FleetStreetFox, again, without the character space to express herself entirely, goes on to clarify and justify her position on this.

fleetstreetfox Who? What? Why?
‘Trespass, theft, speeding offences, impersonating people - I have done and will do any and all of these things if the story justifies it.’

fleetstreetfox Who? What? Why?
‘I've never hacked a phone, but I would if I thought I needed to, and I'll happily stand in front of a jury and tell them why’.

fleetstreetfox Who? What? Why?
‘The problem for the journalists involved in Hackgate is its not justified for a C-list shagging story. And certainly not for Milly Dowler.’

No. The problem for the journalists involved in Hackgate is that the tabloid culture has grown to the point that anything is acceptable for ‘The Story’. And if ‘The Story’ warrants it, you can break the law, you can trample over people, you can stand in the way of justice and this should all be acceptable, and you shouldn’t have to apologise for it. The problem for the journalists involved in Hackgate is that they have spent so much time reporting on the rotten side of humanity, they’ve leapt in and become a part of it. They’ve fed it and sustained it.

I don’t buy the whole ‘We only write what the public wants to read! Look at our circulation figures!’ No. you created the monster! If you want to destroy it, stop feeding it!

But you don’t want to, do you? Because your sales and your income is more important to you than the society in which you live. It’s better for you if it is inhuman. So you’ll keep feeding it until you turn into this.

FleetStreetFox has many, many followers (one fewer from today), but just for good measure she retweeted the following from one of her loyal supporters.

samparkercouk Sam Parker
by fleetstreetfox
‘Feel for everyone working at #NOTW who didn't hack a missing girl's phone, i.e. 99%. Not fun on the inside when something like this breaks.’

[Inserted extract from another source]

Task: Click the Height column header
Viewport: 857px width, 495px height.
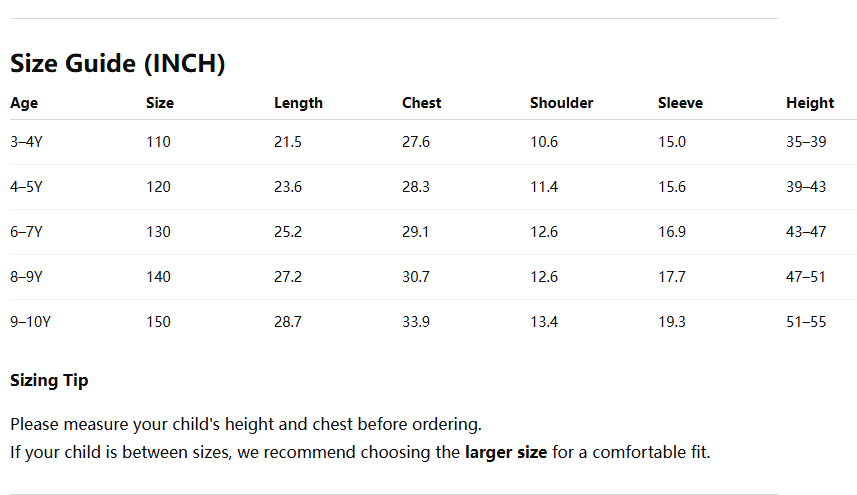Action: click(809, 103)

I’m sorry? What? Are you out of your tiny mind? Today, on this day, when the Dowler family have been put through several weeks of extra hell on top of the nine years of hell they’ve already experienced, you ask us to give sympathy to the tabloid journalists?

Seriously?

Fuck that.

I’m extremely pleased that I have never in my life bought a Tabloid newspaper. Unfortunately, that leaves me with nothing to boycott at this time. Because no, I don’t feel sorry for the Tabloids, or any of their journalists. In fact, if the tabloid offices all burned to the ground tonight, and there were no more of the shit-rags printed from this day forth, I think that the world would be a little brighter and little more pleasant. And I don’t give a flying fuck about the poor, poor journalists who would be out of work because of it.

I can unfollow bloody FleetStreetFox though, because I would personally like to go through the rest of my life never reading another word that pours out of her evil and poisonous mind.